Source material:
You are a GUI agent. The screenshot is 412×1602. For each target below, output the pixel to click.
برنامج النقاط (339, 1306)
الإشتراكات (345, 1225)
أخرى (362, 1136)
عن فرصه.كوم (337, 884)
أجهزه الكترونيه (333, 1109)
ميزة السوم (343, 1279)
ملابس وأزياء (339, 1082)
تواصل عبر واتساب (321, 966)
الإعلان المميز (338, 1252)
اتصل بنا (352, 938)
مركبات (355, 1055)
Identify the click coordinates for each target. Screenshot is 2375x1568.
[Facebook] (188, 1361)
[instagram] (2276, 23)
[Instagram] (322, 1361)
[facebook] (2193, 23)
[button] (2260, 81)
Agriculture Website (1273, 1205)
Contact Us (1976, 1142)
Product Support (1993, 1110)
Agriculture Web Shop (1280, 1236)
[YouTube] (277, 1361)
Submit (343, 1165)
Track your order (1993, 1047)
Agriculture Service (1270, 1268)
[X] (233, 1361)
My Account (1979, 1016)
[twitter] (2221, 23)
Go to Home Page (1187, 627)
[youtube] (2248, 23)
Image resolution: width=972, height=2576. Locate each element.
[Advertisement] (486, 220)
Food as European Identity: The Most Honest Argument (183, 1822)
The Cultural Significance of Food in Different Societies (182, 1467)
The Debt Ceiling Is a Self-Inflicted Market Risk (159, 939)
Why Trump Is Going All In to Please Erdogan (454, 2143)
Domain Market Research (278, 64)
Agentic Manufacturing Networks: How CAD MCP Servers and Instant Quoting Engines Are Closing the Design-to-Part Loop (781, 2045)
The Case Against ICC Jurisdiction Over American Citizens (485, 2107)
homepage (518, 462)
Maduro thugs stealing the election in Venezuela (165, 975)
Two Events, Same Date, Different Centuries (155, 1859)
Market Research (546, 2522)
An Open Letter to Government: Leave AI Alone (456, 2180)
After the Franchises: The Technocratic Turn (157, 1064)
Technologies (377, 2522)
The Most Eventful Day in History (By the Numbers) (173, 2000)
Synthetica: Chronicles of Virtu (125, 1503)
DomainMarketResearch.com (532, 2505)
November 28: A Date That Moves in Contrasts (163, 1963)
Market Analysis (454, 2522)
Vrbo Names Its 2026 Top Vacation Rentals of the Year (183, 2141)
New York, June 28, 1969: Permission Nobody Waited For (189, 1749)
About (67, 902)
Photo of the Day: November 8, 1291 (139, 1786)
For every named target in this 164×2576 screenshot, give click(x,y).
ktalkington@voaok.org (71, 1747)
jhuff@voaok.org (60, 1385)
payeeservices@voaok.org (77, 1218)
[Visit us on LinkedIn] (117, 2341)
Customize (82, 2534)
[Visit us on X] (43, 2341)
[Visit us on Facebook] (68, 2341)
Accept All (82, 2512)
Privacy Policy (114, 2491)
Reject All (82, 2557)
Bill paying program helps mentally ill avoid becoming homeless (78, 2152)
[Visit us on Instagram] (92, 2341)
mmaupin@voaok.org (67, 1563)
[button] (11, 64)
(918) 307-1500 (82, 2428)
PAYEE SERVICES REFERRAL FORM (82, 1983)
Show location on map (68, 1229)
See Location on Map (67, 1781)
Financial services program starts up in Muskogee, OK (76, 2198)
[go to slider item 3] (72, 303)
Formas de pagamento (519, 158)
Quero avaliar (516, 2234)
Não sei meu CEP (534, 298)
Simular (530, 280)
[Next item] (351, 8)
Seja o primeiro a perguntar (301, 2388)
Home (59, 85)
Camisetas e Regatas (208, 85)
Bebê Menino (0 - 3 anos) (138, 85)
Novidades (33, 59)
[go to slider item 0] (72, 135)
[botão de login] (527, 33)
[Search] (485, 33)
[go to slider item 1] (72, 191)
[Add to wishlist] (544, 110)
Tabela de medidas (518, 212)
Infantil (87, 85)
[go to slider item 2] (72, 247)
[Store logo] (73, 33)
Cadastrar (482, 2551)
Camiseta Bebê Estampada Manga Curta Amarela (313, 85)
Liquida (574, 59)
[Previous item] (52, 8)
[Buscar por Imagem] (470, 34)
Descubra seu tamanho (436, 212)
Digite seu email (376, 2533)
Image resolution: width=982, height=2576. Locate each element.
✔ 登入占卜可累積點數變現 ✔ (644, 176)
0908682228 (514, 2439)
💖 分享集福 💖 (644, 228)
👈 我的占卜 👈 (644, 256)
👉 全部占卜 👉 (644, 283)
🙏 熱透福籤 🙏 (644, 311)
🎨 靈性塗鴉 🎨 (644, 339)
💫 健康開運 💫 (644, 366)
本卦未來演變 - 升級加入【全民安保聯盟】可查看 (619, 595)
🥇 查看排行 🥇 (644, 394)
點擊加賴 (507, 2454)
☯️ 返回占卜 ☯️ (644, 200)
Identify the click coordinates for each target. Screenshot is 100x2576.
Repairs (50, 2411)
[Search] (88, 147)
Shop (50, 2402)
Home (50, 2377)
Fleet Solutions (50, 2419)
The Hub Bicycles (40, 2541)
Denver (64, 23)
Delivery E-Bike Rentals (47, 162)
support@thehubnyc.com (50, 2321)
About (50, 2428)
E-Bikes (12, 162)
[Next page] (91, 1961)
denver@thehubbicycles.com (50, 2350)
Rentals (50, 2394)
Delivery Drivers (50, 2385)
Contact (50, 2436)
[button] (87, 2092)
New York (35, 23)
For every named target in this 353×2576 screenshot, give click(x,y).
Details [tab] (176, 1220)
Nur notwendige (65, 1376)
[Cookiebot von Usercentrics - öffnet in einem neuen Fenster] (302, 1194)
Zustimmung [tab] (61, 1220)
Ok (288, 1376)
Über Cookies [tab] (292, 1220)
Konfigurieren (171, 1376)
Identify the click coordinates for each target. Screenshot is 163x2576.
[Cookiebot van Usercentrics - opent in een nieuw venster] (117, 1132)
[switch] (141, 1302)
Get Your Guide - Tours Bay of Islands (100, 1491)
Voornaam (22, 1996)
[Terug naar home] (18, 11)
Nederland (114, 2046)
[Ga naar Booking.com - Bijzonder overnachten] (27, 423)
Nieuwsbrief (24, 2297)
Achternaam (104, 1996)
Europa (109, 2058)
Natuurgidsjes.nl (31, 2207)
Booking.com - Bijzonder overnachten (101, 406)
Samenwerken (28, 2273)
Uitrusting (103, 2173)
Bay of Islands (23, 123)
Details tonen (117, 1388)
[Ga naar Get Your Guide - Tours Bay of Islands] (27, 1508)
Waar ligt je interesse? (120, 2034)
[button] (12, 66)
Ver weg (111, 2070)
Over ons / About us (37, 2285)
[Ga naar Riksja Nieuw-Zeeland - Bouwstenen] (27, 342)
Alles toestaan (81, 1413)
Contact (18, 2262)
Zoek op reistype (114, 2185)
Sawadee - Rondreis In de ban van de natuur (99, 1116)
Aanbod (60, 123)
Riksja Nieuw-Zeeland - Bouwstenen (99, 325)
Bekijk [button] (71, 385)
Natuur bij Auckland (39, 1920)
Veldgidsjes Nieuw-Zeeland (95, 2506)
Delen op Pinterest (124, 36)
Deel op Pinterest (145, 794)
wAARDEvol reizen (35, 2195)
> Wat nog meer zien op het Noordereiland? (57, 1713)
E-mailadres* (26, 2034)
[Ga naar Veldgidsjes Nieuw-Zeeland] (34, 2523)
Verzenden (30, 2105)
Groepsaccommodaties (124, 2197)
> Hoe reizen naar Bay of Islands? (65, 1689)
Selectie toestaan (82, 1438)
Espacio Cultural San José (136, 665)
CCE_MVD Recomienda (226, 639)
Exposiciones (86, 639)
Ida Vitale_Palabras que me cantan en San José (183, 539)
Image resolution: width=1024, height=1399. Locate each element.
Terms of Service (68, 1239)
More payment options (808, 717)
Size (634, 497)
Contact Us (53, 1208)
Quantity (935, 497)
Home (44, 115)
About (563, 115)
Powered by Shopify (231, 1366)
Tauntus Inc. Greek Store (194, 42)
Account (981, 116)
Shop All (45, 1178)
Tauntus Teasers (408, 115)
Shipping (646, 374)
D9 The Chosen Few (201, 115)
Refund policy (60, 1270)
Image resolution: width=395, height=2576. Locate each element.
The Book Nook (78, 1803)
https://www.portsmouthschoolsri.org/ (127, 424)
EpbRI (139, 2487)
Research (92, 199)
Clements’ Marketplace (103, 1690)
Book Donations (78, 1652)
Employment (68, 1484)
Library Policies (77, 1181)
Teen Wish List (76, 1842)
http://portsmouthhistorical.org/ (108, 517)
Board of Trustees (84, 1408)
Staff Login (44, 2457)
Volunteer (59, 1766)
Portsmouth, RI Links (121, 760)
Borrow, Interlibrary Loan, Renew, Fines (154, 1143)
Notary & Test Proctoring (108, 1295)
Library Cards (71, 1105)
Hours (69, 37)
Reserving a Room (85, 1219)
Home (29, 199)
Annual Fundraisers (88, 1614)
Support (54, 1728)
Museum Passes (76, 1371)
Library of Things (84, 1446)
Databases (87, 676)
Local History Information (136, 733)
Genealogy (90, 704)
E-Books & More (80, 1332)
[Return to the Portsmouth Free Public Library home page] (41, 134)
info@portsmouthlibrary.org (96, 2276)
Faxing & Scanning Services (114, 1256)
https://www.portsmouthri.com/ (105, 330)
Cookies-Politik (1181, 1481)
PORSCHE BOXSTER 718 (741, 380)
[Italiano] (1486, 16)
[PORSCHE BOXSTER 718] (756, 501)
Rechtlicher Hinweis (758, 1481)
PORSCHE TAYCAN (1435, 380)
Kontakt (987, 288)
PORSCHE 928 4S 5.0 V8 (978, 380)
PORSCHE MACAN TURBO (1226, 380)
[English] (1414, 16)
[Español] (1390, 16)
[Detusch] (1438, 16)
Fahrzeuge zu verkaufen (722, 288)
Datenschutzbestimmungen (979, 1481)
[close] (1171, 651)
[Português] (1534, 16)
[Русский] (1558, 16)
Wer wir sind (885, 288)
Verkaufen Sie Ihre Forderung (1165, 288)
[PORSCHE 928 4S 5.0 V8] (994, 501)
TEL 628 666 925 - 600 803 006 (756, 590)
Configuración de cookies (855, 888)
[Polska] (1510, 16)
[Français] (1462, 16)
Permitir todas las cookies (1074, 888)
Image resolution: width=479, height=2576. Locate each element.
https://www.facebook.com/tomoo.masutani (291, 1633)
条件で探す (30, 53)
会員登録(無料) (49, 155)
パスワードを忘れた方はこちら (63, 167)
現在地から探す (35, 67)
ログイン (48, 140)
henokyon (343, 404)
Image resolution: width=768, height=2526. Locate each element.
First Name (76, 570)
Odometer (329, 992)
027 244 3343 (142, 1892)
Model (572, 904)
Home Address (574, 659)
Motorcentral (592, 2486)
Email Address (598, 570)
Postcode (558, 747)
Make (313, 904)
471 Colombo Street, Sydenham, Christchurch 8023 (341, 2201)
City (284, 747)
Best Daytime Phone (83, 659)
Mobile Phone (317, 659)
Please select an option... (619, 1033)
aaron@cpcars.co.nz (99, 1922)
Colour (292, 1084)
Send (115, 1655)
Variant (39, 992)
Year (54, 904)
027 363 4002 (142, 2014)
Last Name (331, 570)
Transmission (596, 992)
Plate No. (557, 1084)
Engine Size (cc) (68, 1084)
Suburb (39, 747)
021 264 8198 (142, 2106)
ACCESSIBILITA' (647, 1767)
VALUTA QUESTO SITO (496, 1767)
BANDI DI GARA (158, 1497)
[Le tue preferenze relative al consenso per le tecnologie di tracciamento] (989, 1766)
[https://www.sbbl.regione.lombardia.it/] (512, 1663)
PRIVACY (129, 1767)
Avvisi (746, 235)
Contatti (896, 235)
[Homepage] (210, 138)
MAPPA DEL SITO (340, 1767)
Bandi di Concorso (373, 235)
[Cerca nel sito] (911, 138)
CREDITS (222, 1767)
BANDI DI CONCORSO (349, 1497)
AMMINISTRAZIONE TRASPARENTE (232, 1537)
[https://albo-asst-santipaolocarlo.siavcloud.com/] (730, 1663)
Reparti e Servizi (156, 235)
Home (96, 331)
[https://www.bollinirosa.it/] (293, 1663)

Exercise details:
Count the lines of the material that include the word "BOXSTER", then report only the total.

Output below:
2